A new film by artist Jenny Fraser has made official selection in a festival in the United Kingdom. 

 

'Trouble in the Camp' will have its World Premiere at London’s Native Spirit Film Festival, an annual event that celebrates the world’s Indigenous cultures.

 

The screen culture showcase coincides with Indigenous Peoples Day kicking off on 12 October this year, and will be accessible online for Native Spirit first cyberspace festival events based out of London and also Taiwan in November. Fraser and main actress Ruby Wharton will participate in a Q&A about the film and be interviewed by film lecturer Iris Wakulenko. Other performers include Ivy Marika, Madeline Hodge, Eleanor Dixon, Jack Young, Camp Freedom and a showcase of more musical greats such as Fred Leone, Eric Avery, OKA and Mark Atkins.

Trouble in the Camp focuses on visual storytelling as its strength, and also includes Yugambeh language. Native Spirit Festival Director, Tweed describes 'The film is immersive, shown from the point of view of Jinda, so viewers get a sense of experiencing country, and travelling through time. It really looks amazing, I love this film, it captures so many lightwaves and forms, incredible. And so good to have less talk.'

 

Native Spirit Foundation promotes the protection of the rights of Indigenous peoples around the world by advancing education about the art, culture and heritage of Indigenous peoples. A significant part of the work of Native Spirit Foundation is promoting Indigenous-language films in an attempt to generate a platform for dialogue and exchange between communities and modern societies.

Actress Ruby Wharton is a proud Gomeroi Kooma woman, a law and psychology student, a community organiser and a passionate freedom fighter who comes from the strong community of Cunnamulla (Kunja country), raised predominantly in Meanjin (Brisbane). She is one of the organisers of Warriors of the Aboriginal Resistance (WAR), and a sovereign Black nationalist. Wharton respects the sovereign birthright to Country, water and skies; and believes that First Nations people are capable of sustaining economically and socially. These beliefs “fuel the activism and advocacy work WAR does, which is to resist settler colonial systems and standards, revive culture and ancient songlines, and work hard to decolonise.”

Jenny Fraser has spent her time travelling across expanses of over 6000km and documenting the evolving relationship between tribal peoples of Northern and East Coast Australia and the surrounding land and seascapes they have called home for thousands of generations. The resulting footage places the film between documentary and narrative Truth Telling. Fraser herself has Migunberri Yugambeh roots from the Tribal area that is now referred to as the Scenic Rim area of Hinterland near the Gold Coast, which has also provided historical basis and stunning cinematic inspiration for the film.

 

“I have been shooting this work for over a decade and I feel lucky to have my own footage, particularly from places like Binna Burra pictured shortly before it burned down in the bush fires in 2019.” Other locations are spread from Arnhem Land in the top of Australias Northern Territory, where actress Ivy Marika is from, across to Far North Queensland, the Sunshine Coast and other locations in South East Queensland, along with the Northern Rivers region and Sydney in New South Wales.
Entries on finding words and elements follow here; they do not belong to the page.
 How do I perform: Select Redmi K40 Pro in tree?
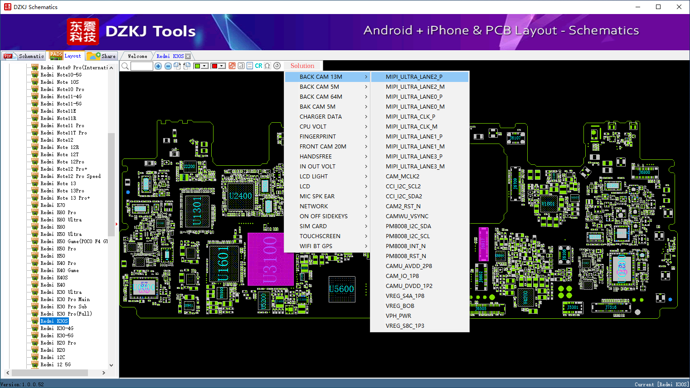click(x=58, y=263)
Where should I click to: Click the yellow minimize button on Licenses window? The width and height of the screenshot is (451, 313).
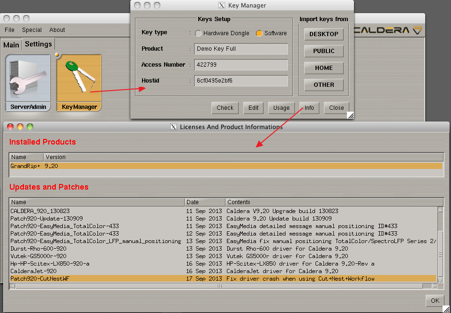tap(20, 127)
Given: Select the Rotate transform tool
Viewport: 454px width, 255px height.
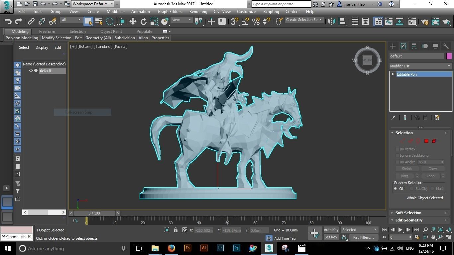Looking at the screenshot, I should coord(144,22).

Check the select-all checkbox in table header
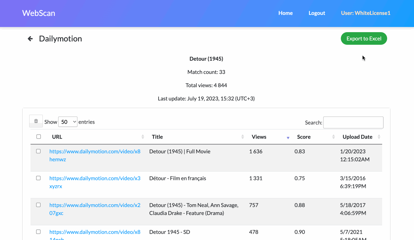38,136
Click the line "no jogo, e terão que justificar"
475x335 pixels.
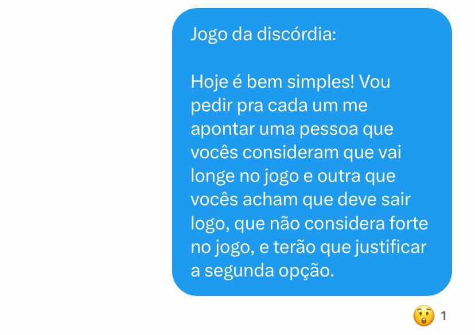(x=309, y=247)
This year, the Native Spirit Film Festival marks its 14th year, and is the U.K's first and only annual independent festival to promote Indigenous Filmmakers and Artists, now with increasing focus on Narrative and Visual Sovereignty.

 

The festival is run by Native Spirit Foundation, founded in 2005 by Mapuche leader Freddy Trequil to promote knowledge and awareness of Indigenous cultures and longer term projects supporting Community-run education in Native Schools.

 

Freddy states "All the activists have come to the conclusion that one objective of making video, radio and television is for the other culture to know us. It is necessary to create a bridge to share our culture in an educational form, without losing our identity."